Şeytana ve şeytanlaşmış güçlere alet olma, onların kursağına yem olarak düşme süreci kardeşliğin zedelenmesiyle başlar. Mü’min insanın gönlü ile Kâ’be arasında benzetme yapan veciz ifadeler bir kenara atılamayacak çapta sözler olarak görülmelidir.

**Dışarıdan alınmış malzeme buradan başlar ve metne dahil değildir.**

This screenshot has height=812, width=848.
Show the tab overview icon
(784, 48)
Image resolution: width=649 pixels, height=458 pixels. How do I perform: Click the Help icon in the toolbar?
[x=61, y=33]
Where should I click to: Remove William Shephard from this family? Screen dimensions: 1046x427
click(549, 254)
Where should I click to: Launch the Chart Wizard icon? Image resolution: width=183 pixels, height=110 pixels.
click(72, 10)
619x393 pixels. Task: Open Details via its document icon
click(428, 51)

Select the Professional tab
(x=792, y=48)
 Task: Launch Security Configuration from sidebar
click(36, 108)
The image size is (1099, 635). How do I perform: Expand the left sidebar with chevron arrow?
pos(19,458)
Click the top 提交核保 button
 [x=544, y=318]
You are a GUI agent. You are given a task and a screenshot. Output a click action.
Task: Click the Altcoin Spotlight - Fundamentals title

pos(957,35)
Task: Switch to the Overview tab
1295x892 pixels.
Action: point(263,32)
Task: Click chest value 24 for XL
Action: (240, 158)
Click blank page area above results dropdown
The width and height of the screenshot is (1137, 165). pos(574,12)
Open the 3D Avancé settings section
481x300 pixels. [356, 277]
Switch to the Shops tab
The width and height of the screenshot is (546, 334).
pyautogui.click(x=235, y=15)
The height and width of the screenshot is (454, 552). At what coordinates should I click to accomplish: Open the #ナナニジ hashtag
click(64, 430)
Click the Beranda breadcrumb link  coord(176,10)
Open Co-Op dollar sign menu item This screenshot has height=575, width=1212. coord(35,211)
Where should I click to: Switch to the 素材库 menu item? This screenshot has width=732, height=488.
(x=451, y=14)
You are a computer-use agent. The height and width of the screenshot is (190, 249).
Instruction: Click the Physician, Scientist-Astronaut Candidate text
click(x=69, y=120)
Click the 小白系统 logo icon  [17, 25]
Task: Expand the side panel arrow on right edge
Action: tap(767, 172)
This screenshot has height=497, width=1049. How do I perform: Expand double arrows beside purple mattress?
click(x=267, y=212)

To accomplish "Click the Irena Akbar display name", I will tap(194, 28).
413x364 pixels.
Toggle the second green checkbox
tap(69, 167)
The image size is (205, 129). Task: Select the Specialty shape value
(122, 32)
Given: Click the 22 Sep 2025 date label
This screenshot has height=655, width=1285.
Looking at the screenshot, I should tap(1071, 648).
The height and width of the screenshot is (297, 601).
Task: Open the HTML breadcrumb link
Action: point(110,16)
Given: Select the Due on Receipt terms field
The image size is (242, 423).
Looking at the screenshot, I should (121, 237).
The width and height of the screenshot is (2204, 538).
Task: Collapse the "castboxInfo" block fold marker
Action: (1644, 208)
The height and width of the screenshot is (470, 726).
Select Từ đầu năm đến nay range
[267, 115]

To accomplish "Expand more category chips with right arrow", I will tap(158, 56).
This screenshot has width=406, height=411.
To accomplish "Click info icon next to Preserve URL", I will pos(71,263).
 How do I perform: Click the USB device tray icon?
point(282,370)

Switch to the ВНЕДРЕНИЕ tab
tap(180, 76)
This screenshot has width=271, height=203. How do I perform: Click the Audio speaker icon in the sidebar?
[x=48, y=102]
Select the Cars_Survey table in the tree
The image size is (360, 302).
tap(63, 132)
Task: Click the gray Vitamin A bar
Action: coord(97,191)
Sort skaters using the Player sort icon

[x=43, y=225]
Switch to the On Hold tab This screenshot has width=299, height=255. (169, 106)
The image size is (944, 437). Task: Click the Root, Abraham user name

‘Dava uğruna’ gibi bir gerekçeye dayandırılmış olsa dahi, mü’minlerin kalp kırma, incitme ve horlama gibi tavırların yine dava için doğuracağı sonuçları, zamana yayılmış haliyle yahut şeytanın o tavırlardan üreteceği fitnenin etkilerinin sonuçlarıyla düşünmeleri gerekir. Şeytanın dümen suyunda gerçekleştirilmiş eylemlerden bereket ummak yanılgıdır. Maalesef, şeytanı eylemlerinden tanımak ve ondan arınmış eylemler yapabilmek hiç de kolay olmamaktadır. Nice tuzaklarını, tuzağa yakalandıktan sonra anlayabilmekteyiz. Nefsimizin ve imanî kimliği oluşmamışların kışkırtması kimseyi aldatmamalıdır. Büyük bir imtihanın içinde en büyük düşmanımız nefsimize ve şeytana dikkat etmeliyiz.
‘KENDİNİZ İÇİN İSTEDİĞİNİZİ KARDEŞİNİZ İÇİN İSTEMEDİKÇE...’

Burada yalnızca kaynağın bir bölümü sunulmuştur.